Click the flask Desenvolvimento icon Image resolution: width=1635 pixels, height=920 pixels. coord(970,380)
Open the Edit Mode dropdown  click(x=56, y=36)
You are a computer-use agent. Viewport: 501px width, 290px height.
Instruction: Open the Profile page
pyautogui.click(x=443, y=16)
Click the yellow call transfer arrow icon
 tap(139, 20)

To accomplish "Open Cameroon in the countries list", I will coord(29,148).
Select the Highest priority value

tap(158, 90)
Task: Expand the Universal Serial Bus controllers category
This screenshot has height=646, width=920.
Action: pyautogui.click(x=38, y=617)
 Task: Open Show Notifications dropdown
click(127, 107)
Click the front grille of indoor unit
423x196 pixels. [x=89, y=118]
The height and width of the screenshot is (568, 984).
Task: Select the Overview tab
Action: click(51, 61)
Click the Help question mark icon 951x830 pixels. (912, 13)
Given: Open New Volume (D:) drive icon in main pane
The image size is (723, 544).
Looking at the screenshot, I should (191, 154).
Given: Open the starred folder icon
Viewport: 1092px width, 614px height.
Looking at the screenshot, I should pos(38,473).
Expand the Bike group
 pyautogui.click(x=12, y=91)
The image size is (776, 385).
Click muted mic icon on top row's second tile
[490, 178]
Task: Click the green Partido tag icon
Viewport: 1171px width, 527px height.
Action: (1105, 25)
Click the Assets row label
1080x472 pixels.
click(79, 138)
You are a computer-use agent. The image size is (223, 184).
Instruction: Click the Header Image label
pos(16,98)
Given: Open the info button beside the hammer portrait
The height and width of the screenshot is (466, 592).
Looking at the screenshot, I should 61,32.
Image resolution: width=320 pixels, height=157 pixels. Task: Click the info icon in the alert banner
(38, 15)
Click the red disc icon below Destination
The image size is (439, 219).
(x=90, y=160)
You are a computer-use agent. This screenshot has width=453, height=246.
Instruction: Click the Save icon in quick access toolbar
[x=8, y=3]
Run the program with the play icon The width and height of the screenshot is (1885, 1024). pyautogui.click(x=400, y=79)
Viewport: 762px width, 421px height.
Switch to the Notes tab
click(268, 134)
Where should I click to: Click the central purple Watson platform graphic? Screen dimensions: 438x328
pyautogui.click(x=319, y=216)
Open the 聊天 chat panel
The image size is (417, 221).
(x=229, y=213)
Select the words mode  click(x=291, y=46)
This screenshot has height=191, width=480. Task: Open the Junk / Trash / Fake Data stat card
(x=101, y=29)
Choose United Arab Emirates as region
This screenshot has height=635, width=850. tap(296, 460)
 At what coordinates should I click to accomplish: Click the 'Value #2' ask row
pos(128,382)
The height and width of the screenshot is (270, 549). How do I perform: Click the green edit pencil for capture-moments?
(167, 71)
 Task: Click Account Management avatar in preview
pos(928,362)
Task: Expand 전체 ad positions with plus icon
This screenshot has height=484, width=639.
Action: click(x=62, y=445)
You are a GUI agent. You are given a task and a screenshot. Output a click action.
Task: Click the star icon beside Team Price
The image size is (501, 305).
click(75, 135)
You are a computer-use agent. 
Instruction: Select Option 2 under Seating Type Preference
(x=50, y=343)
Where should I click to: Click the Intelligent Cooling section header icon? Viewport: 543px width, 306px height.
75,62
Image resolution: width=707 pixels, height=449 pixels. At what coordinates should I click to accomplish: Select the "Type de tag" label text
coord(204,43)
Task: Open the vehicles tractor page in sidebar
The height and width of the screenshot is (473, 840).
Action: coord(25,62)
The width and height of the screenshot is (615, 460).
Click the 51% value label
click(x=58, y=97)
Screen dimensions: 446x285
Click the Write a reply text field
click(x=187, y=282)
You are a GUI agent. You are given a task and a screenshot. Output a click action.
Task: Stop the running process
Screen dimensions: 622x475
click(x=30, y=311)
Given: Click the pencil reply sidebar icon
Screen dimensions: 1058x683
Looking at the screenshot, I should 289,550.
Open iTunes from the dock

########

### ABOUT THIS EXERCISE
Reproduce only what lies between the start of the listing above and the end of the line containing "Task: Expand the", keeping every line exact.

### PROBLEM SOLUTION
Click the flask Desenvolvimento icon Image resolution: width=1635 pixels, height=920 pixels. coord(970,380)
Open the Edit Mode dropdown  click(x=56, y=36)
You are a computer-use agent. Viewport: 501px width, 290px height.
Instruction: Open the Profile page
pyautogui.click(x=443, y=16)
Click the yellow call transfer arrow icon
 tap(139, 20)

To accomplish "Open Cameroon in the countries list", I will coord(29,148).
Select the Highest priority value

tap(158, 90)
Task: Expand the Universal Serial Bus controllers category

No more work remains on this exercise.